Author’s Note: Want an uncomfortable reminder that we’re all getting older? The movie “Desperately Seeking Susan” was released THIRTY years ago! But I digress…
In the thirty years since “Desperately Seeking Susan” hit theaters, much has changed in health policy. From FDA reforms to prescription drug coverage to the Affordable Care Act and even the rise and fall of SGR, the last three decades have experienced no shortage of drama.
The Medicare program hasn’t been spared, to be sure, but perhaps its most significant changes are just beginning. Administration officials, lawmakers, health policy experts, providers and other health stakeholders are all deeply engaged in a dialogue about how to reform the Medicare program to deliver more value by improving quality and reducing costs.
As is evidenced on multiple fronts, there is real seriousness on the part of all participants. HHS Secretary Sylvia Burwell has outlined ambitious goals for tying payments to value, and CMS has launched and proposed a variety of initiatives to meet them. At the same time, Congress has undertaken considerable work on the value front, including rehospitalization reforms, the IMPACT Act, and value-based purchasing initiatives.
These efforts will only pick up further steam in the weeks, months and years ahead, no matter who wins the race for the White House next year. As they do, it will be important not solely to pursue new changes but to also give close consideration to elements of the Medicare program that have long, if quietly, generated measurable value for beneficiaries and taxpayers alike.
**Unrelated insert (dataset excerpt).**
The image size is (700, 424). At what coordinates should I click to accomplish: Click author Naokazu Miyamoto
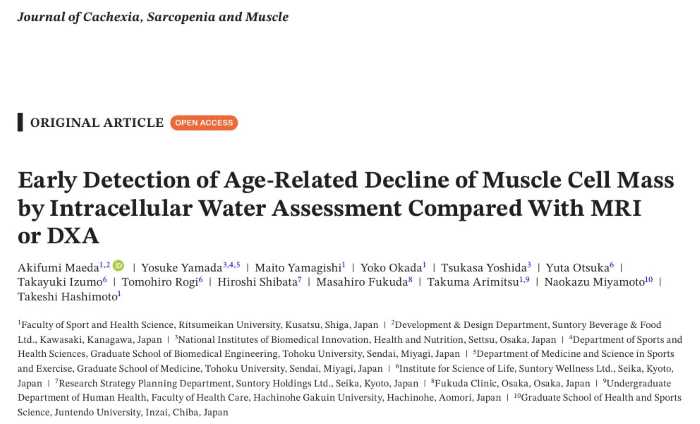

The Medicare home health benefit is a great example. Created in 1965 so that elderly and disabled Americans could receive skilled medical and rehabilitative care at home, this benefit has reduced the need for costly hospital visits or facility-based care for millions of beneficiaries.
Today, nearly 3.5 million homebound Medicare beneficiaries receive skilled home healthcare to treat illnesses related to acute, chronic or rehabilitative needs. Every day, skilled healthcare professionals are safely and effectively providing in the home clinically advanced care that was once offered only in a hospital or a clinical setting. Just as important, extensive research has documented that skilled home healthcare is able to effectively manage many chronic conditions at lower cost than other settings.
Home healthcare is also an area where policymakers can look to other programs as a guide for Medicare. For example, the Department of Veterans Affairs has utilized its Home Based Primary Care (HBPC) Program since 1972 to meet veterans’ healthcare needs while reducing health spending by an astonishing 24 percent. Supported by a multi-disciplinary team of skilled clinicians, HBPC participants have also experienced a 62 percent decline in inpatient hospital days and an 88 percent decline in nursing home days.
Little wonder that the VA describes its HBPC program as “a model to emulate for the care of persons with complex, chronic disabling conditions, improving quality without added cost, and maximizing their independence.”
Skilled home healthcare also helps patients effectively manage their chronic conditions, which is critical for a growing number of U.S. seniors living with multiple co-morbidities that lead to higher costs and declines in health. In recent months, we’ve seen lawmakers elevate the national discussion on how to strengthen the management of chronic diseases. Here, too, home healthcare’s experience can offer valuable insights, since an extraordinary 74.7 percent of all Medicare home health patients have four or more chronic conditions – compared to 48.5 percent of all other Medicare patients.
Last, it is broadly acknowledged that home healthcare is patient preferred. New national data released by seniors polling resource Bring The Vote Home last month show that 94 percent of American seniors say they want to remain in their home as they age, where they can be close to family and their community.
As lawmakers and regulators advance policy reforms to increase the efficiency and quality of the Medicare program, the clinical, fiscal, and human value that home health is already delivering to Medicare’s most vulnerable patient population and taxpayers can serve as a very useful model. With models such as this, perhaps the search for value won’t be so “desperate,” after all!
Eric Berger is CEO of the Partnership for Quality Home Healthcare.